Choosing the right pipette tip can not only reduce experimental errors and avoid repetitive operations, but also directly improve experimental efficiency and make the entire experimental process smoother. The following elaborates from the core dimensions of "how to choose the right pipette tip" to help precisely match experimental requirements:

First, look at "compatibility" : Avoid basic errors

The matching of the pipette tip and the pipette is a prerequisite. If the dimensions do not match, it will lead to leakage and poor air tightness, directly affecting the accuracy of pipetting.

Brand compatibility: Mainstream pipette brands (such as Eppendorf, Thermo, Gilson, etc.) usually have dedicated pipette tips, and the interface design is more compatible. It is preferred to choose pipette tips of the same brand. For universal pipette tips, it is necessary to confirm the marked "compatible model" (such as compatible with the entire series of 10-1000μL) to avoid errors caused by minor size differences.

Specification compatibility Select the pipette capacity based on the volume range of the pipette. For instance, a 10μL pipette should be paired with a 0.1-10μL pipette, and a 1000μL pipette with a 100-1000μL pipette. This avoids the situation of "a small horse pulling a big cart" (using a small-capacity pipette to transfer liquids beyond the volume range requires multiple operations) Low efficiency or "overkill" (large-capacity pipette tips are used to transfer trace amounts of liquid with insufficient precision).

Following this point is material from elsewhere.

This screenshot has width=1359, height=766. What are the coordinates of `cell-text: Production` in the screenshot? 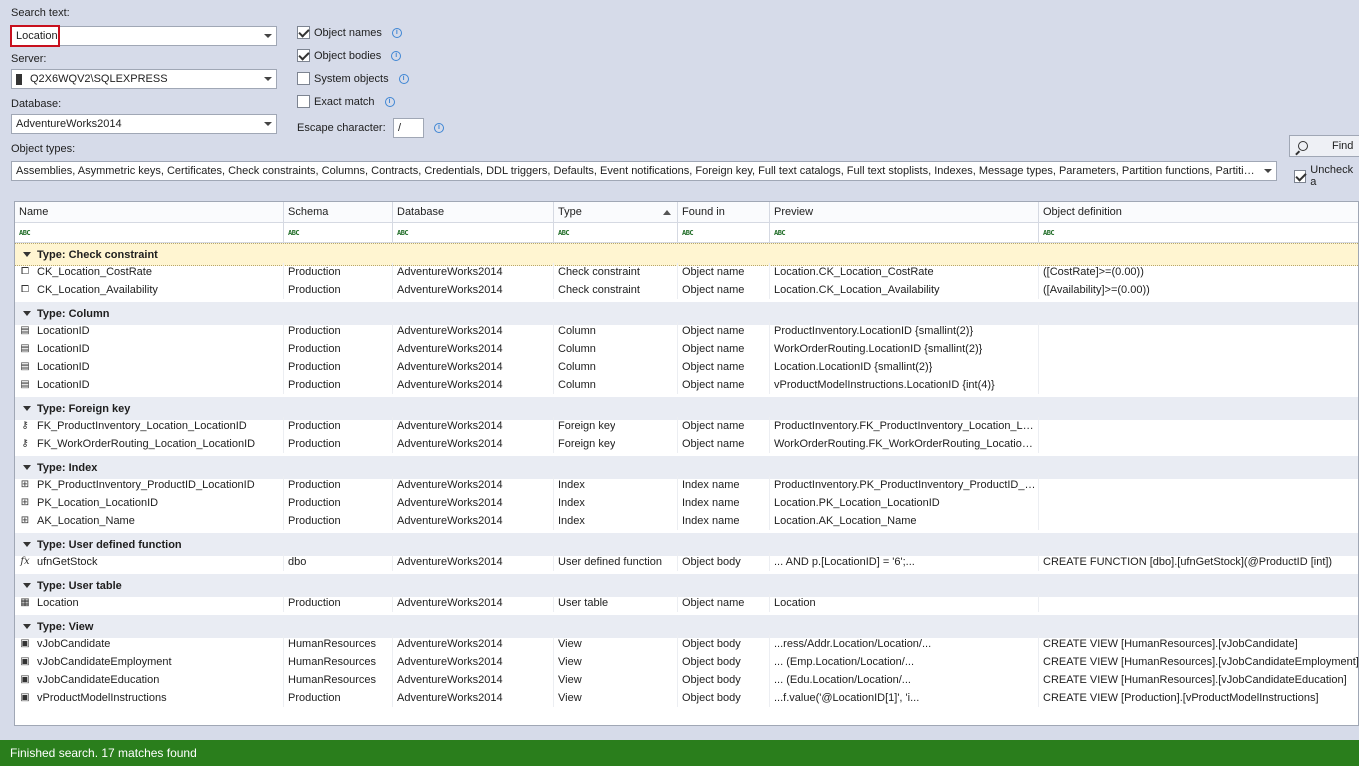 It's located at (314, 290).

Second, select functions by "Experiment Type" : Specifically address pain points

The functional requirements for pipette tips vary greatly among different experiments. Precise matching can directly enhance efficiency.

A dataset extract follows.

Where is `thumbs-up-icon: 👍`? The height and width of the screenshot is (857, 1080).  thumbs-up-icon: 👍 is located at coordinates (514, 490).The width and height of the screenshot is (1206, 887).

For regular pipetting (such as water or buffer), a universal pipette tip is sufficient. This type of pipette tip offers high cost performance, meets basic precision requirements, and is suitable for batch pipetting (such as reagent dispensing). It does not require additional functions and avoids cost waste.

Molecular biology experiments (such as PCR, nucleic acid extraction) : Filter cartridge tips are preferred. The built-in filter membrane can prevent aerosol back-suction and avoid cross-contamination between samples (especially in PCR experiments, aerosol contamination can lead to false positives, and the rework cost is extremely high). At the same time, when transferring nucleic acids, it is recommended to choose low-adsorption pipette tips (with siliconized inner walls) to reduce the loss of nucleic acids due to adsorption on the inner walls of the pipette tips, which is particularly crucial for trace samples (such as cfDNA).